This year’s National Library Week (April 14-20) theme is “Communities matter @ your library.” In this vein, we’re celebrating with a guest post from R. David Lankes, author of The Atlas of New Librarianship. Here, he explains that the true collection of any library is not on the stacks, but in the community itself.
In early 2011, Egyptians took to the streets to demand liberty, justice, and social equity. On January 28 at 6 pm in Alexandria, after the prisons had opened, releasing murderers and rapists onto the street, all security withdrew from the streets. Gangs of looters took advantage of the chaos, looting and destroying government buildings. Some looters began to move toward the Library of Alexandria, a modern library the Mubarak regime had built to “recapture the spirit of openness and scholarship of the original”—a wonder of the ancient world. Mubarak built it and even put his wife on its board, clearly tying the $220 million building to his regime.

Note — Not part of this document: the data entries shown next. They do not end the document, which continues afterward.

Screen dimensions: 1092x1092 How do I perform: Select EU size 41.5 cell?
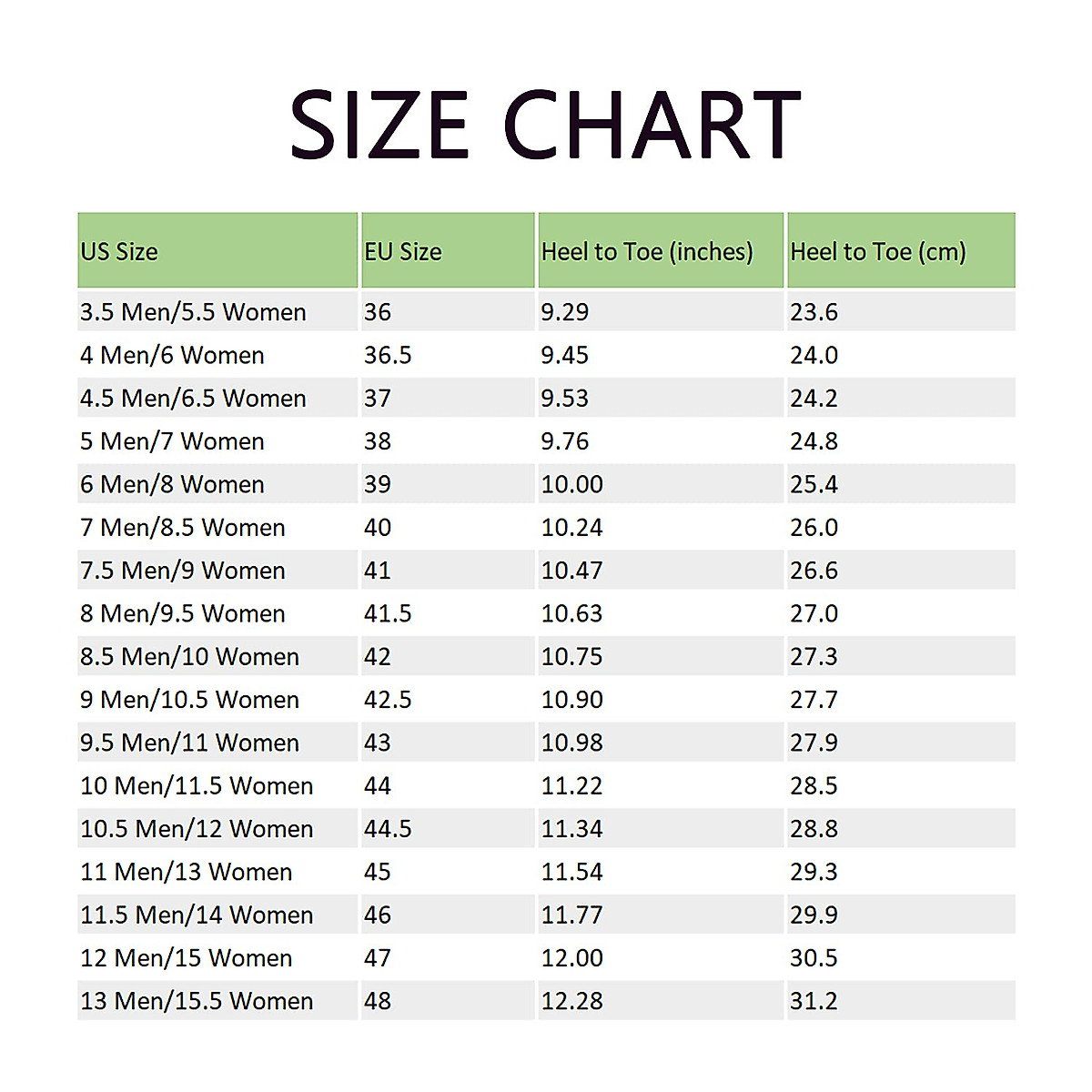click(x=388, y=613)
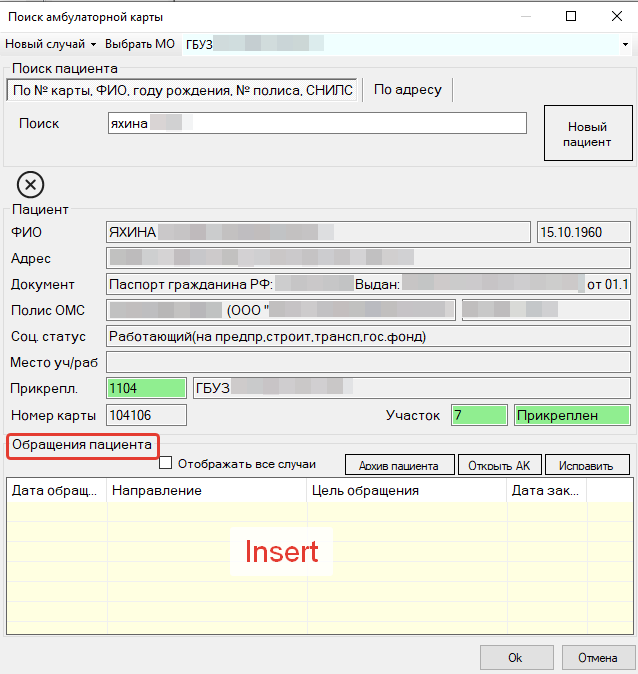Click the Открыть АК button
Image resolution: width=638 pixels, height=674 pixels.
pyautogui.click(x=498, y=465)
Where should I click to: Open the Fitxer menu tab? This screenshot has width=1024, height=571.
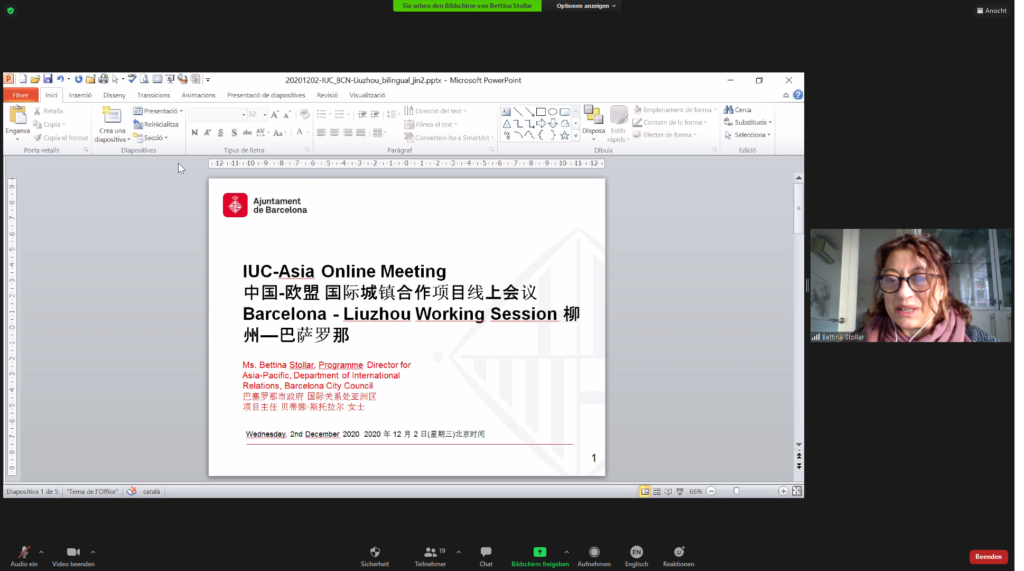click(21, 95)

Yet, as it became apparent that the library might be in danger, protestors joined hands and surrounded the Library not to attack it or raid it, but to protect it. Throughout the protests and looting, the protestors—women, men, and children—stood firm and protected the library. After the uprising had succeeded in deposing Mubarak’s regime, not a window of the library had been broken, not a rock thrown against its walls.
Why had the people of Egypt protected the library? The Architecture? The collections? Partly. But over the 10-year history of the library, the librarians of Alexandria had done something amazing—they did their jobs. They took care of the books and artifacts and maintained the building, certainly. But more than that, they took care of the community. They saw that the true collection of any library—academic, public, or school in Egypt, London, or Fayetteville, New York—is not on the stacks, but the community itself. Librarians are not keepers of information; they are facilitators of the dreams and aspirations of a community.

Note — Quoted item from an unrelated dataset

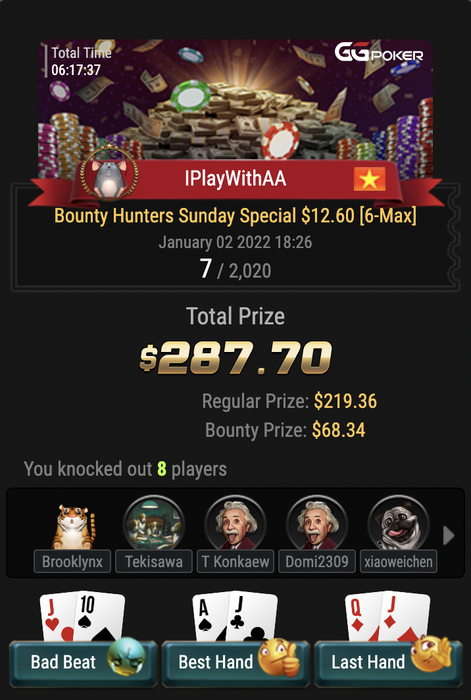The image size is (471, 700).
Task: Select the Tekisawa poker dogs avatar
Action: 154,523
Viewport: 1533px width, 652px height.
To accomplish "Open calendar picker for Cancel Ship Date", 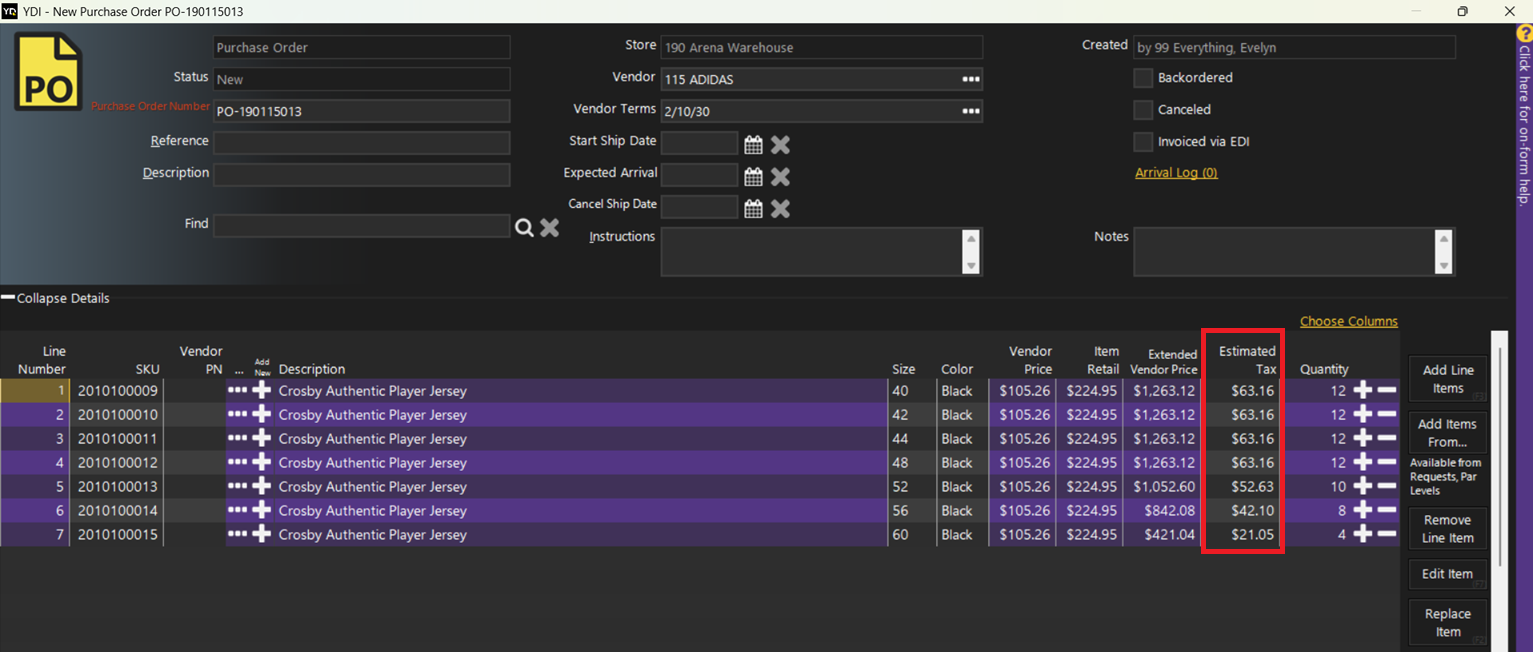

So when you think of National Library Week, you may have images of books or buildings, but I think of radical positive change agents that seek to support and fulfill the aspirations of that community. If you would like to celebrate National Library Week, use your library to question authority. Use your library to seek liberty, justice, and social equity. Celebrate libraries not as places, but as platforms for a better tomorrow for your community.